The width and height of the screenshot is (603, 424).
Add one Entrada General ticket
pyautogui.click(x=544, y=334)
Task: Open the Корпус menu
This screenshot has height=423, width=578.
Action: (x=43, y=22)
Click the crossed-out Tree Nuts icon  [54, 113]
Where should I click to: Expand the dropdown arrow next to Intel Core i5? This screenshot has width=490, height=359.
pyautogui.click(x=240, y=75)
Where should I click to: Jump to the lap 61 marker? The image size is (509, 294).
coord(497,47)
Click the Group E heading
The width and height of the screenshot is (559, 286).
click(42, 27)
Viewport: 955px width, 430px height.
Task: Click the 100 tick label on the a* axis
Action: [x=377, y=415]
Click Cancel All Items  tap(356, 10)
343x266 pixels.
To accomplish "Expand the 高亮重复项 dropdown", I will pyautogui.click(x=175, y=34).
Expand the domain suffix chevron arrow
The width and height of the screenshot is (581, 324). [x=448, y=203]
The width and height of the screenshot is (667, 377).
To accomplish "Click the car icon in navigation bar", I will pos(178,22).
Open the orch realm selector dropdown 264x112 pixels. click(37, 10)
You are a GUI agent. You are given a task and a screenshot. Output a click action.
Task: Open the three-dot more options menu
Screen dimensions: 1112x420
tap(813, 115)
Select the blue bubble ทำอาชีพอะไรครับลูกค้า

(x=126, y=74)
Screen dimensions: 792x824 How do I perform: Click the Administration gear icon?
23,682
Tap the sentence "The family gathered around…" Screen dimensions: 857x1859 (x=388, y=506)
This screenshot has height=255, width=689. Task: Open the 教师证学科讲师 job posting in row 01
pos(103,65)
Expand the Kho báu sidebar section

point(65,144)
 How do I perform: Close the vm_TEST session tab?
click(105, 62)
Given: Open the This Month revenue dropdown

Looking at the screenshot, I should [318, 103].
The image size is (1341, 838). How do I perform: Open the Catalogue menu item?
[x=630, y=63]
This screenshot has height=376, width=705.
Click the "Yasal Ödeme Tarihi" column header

• **ACTIVITY**
Your task is to print the whole listing again exactly.

• **FINISHED TASK**
The width and height of the screenshot is (603, 424).
Add one Entrada General ticket
pyautogui.click(x=544, y=334)
Task: Open the Корпус menu
This screenshot has height=423, width=578.
Action: (x=43, y=22)
Click the crossed-out Tree Nuts icon  [54, 113]
Where should I click to: Expand the dropdown arrow next to Intel Core i5? This screenshot has width=490, height=359.
pyautogui.click(x=240, y=75)
Where should I click to: Jump to the lap 61 marker? The image size is (509, 294).
coord(497,47)
Click the Group E heading
The width and height of the screenshot is (559, 286).
click(42, 27)
Viewport: 955px width, 430px height.
Task: Click the 100 tick label on the a* axis
Action: [x=377, y=415]
Click Cancel All Items  tap(356, 10)
343x266 pixels.
To accomplish "Expand the 高亮重复项 dropdown", I will pyautogui.click(x=175, y=34).
Expand the domain suffix chevron arrow
The width and height of the screenshot is (581, 324). [x=448, y=203]
The width and height of the screenshot is (667, 377).
To accomplish "Click the car icon in navigation bar", I will pos(178,22).
Open the orch realm selector dropdown 264x112 pixels. click(37, 10)
You are a GUI agent. You are given a task and a screenshot. Output a click action.
Task: Open the three-dot more options menu
Screen dimensions: 1112x420
tap(813, 115)
Select the blue bubble ทำอาชีพอะไรครับลูกค้า

(x=126, y=74)
Screen dimensions: 792x824 How do I perform: Click the Administration gear icon?
23,682
Tap the sentence "The family gathered around…" Screen dimensions: 857x1859 (x=388, y=506)
This screenshot has height=255, width=689. Task: Open the 教师证学科讲师 job posting in row 01
pos(103,65)
Expand the Kho báu sidebar section

point(65,144)
 How do I perform: Close the vm_TEST session tab?
click(105, 62)
Given: Open the This Month revenue dropdown

Looking at the screenshot, I should [318, 103].
The image size is (1341, 838). How do I perform: Open the Catalogue menu item?
[x=630, y=63]
This screenshot has height=376, width=705.
Click the "Yasal Ödeme Tarihi" column header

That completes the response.